32.111-13GPPFault ManagementPart 1: 3G fault management requirementsRelease 17Telecommunication managementTS

5.1 Fault Management concept

An operations system on the network management layer (i.e. the NM) provides fault management services and functions required by the operator on top of the element management layer.

The Itf-N may connect the Network Management (NM) system either to Element Mangers (EMs) or directly to the Network Elements (NEs). This is done by means of Integration Reference Points (IRPs). In the following, the term "subordinate entities" defines either EMs or NEs, which are in charge of supporting the Itf-N.

This clause describes the properties of an interface enabling a NM to supervise a 3GPP system including – if necessary – the managing EMs. To provide to the NM the Fault Management capability for the network implies that the subordinate entities have to provide information about:

– events and failures occurring in the subordinate entities;

– events and failures of the connections towards the subordinate entities and also of the connections within the 3GPP system ;

– the network configuration (due to the fact that alarms and related state change information are always originated by network resources, see [19]). This is, however, not part of the FM functionality.

Therefore, for the purpose of FM the subordinate entities send notifications to a NM indicating:

– alarm reports (indicating the occurrence or the clearing of failures within the subordinate entities), so that the related alarm information can be updated;

– state change event reports, so that the related (operational) state information can be updated. This is, however, not part of the FM functionality.

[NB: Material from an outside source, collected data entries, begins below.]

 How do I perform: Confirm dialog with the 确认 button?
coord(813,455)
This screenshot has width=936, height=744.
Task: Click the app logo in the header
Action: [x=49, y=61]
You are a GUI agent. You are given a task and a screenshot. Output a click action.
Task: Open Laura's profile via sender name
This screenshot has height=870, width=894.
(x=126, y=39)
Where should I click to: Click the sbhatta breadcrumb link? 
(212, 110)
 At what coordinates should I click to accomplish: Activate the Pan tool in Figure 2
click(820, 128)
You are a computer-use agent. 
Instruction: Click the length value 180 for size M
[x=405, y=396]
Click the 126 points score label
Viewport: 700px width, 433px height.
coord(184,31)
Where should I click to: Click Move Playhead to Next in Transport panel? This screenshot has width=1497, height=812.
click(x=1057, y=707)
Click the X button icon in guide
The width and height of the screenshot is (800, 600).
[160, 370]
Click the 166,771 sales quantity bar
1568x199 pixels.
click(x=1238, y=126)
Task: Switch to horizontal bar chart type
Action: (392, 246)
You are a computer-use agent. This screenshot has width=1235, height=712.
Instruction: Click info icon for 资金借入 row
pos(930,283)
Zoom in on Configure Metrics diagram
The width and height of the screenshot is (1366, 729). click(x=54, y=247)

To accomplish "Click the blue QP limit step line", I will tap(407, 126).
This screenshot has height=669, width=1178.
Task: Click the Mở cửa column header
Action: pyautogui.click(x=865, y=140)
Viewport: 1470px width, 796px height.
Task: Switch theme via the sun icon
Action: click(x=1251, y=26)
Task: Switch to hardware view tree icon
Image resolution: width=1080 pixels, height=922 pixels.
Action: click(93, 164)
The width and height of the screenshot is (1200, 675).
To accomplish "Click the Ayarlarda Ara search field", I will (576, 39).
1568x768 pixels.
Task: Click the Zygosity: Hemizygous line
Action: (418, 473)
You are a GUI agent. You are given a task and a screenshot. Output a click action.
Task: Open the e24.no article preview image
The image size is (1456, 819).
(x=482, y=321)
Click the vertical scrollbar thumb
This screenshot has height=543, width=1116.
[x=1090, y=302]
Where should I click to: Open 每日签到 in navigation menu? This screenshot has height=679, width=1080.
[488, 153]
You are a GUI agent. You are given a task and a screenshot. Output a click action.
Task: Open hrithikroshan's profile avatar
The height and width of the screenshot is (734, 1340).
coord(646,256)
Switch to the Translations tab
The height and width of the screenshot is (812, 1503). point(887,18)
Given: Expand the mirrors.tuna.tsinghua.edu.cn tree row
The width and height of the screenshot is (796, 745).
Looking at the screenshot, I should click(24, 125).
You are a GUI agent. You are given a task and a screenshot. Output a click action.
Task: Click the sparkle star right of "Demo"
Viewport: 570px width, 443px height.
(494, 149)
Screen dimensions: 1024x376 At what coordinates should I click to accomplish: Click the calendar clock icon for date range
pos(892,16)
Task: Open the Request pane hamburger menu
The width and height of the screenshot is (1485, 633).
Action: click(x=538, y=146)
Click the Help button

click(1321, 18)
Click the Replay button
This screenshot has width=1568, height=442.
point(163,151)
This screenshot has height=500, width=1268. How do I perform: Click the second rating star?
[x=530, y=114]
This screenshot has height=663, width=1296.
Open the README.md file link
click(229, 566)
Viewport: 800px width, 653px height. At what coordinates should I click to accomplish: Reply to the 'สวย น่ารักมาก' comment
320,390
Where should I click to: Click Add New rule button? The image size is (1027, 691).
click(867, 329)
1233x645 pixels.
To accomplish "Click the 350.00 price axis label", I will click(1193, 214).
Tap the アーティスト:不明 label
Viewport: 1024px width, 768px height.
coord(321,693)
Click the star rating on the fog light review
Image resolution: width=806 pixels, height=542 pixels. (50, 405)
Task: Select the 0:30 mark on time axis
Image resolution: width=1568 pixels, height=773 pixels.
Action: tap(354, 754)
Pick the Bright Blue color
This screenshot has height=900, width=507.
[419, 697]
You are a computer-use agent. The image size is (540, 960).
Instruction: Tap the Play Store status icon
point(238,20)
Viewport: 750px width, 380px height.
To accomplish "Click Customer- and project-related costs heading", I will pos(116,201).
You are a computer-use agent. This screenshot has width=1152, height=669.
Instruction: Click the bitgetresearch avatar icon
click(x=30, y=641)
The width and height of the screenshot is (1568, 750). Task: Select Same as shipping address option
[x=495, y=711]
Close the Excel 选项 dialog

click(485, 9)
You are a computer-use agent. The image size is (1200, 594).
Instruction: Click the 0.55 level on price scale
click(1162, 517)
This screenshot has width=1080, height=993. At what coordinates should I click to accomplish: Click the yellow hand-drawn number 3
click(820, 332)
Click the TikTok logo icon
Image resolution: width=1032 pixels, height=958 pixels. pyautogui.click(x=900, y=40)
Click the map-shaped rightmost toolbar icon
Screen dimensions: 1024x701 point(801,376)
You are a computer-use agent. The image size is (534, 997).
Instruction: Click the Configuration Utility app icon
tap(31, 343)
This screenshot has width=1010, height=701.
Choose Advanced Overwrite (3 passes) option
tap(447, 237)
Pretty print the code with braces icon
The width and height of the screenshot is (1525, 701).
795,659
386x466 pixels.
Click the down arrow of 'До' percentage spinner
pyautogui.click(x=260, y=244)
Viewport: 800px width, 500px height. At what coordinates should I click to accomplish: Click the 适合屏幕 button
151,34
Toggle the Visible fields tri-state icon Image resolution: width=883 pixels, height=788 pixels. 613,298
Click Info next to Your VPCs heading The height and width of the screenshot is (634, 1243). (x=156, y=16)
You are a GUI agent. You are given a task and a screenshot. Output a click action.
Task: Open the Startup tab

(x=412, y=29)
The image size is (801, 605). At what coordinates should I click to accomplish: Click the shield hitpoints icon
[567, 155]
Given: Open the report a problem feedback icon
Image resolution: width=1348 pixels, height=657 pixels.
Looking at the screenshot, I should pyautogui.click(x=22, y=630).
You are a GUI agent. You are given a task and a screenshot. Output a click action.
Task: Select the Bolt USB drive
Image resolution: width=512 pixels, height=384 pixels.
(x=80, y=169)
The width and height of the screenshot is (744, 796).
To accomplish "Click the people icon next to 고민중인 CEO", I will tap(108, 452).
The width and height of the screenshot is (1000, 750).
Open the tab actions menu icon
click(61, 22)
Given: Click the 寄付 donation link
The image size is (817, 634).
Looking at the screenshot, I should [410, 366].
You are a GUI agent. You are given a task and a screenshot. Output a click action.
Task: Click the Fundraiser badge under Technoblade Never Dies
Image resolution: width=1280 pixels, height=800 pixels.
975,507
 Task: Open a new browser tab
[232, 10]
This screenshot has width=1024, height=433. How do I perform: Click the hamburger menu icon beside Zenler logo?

The forwarding of these notifications is controlled by the NM operator using adequate filtering mechanisms within the subordinate entities.

The Itf-N provides also means to allow the NM operator the storage ("logging") and the later evaluation of desired information within the subordinate entities.

The retrieval capability of alarm-related information concerns two aspects:

– retrieval of "dynamic" information (e.g. alarms, states), which describes the momentary alarm condition in the subordinate entities and allows the NM operator a synchronization of its alarm overview data;

– retrieval of "history" information from the logs (e.g. active/clear alarms and state changes occurred in the past), which allows the evaluation of events that may have been lost, e.g. after an Itf-N interface failure or a system recovery.

As a consequence of the requirements described above, both the NM and the subordinate entity shall be able to initiate the communication.

5.2 Management of alarm event reports

5.2.1 Mapping of alarm and related state change event reports

The alarm and state change reports received by the NM relate to functional objects in accordance with the information model of Itf-N. This information model tailored for a multi-vendor capability is different from the information model of the EM-NE interface (if an EM is available) or from the internal resource modelling within the NE (in case of direct NM-NE interface). Thus a mapping of alarm and related state change event reports is performed by a mediation function within the subordinate entity.

The mediation function translates the original alarm/state change event reports (which may contain proprietary parameters or parameter values) taking into account the information model of the Itf-N.

The following examples describe potential mediation function behaviour:

– Alarm notifications generated by a functional object in a subordinate entity can be mapped to alarm reports of the corresponding ("equivalent") functional object at the Itf-N. If the functional object generating the original alarm notification has not a direct corresponding object at the Itf-N, the mediation functions maps the alarm to the next superior functional object in accordance with the containment tree of the Itf-N.

– State change notifications generated by a functional object in a subordinate entity can be mapped to state change reports of the corresponding ("equivalent") functional object at the Itf-N. If the functional object generating the original state change notification has not a direct corresponding object at the Itf-N, the mediation functions maps the alarm to the next superior functional object in accordance with the containment tree of the Itf‑N.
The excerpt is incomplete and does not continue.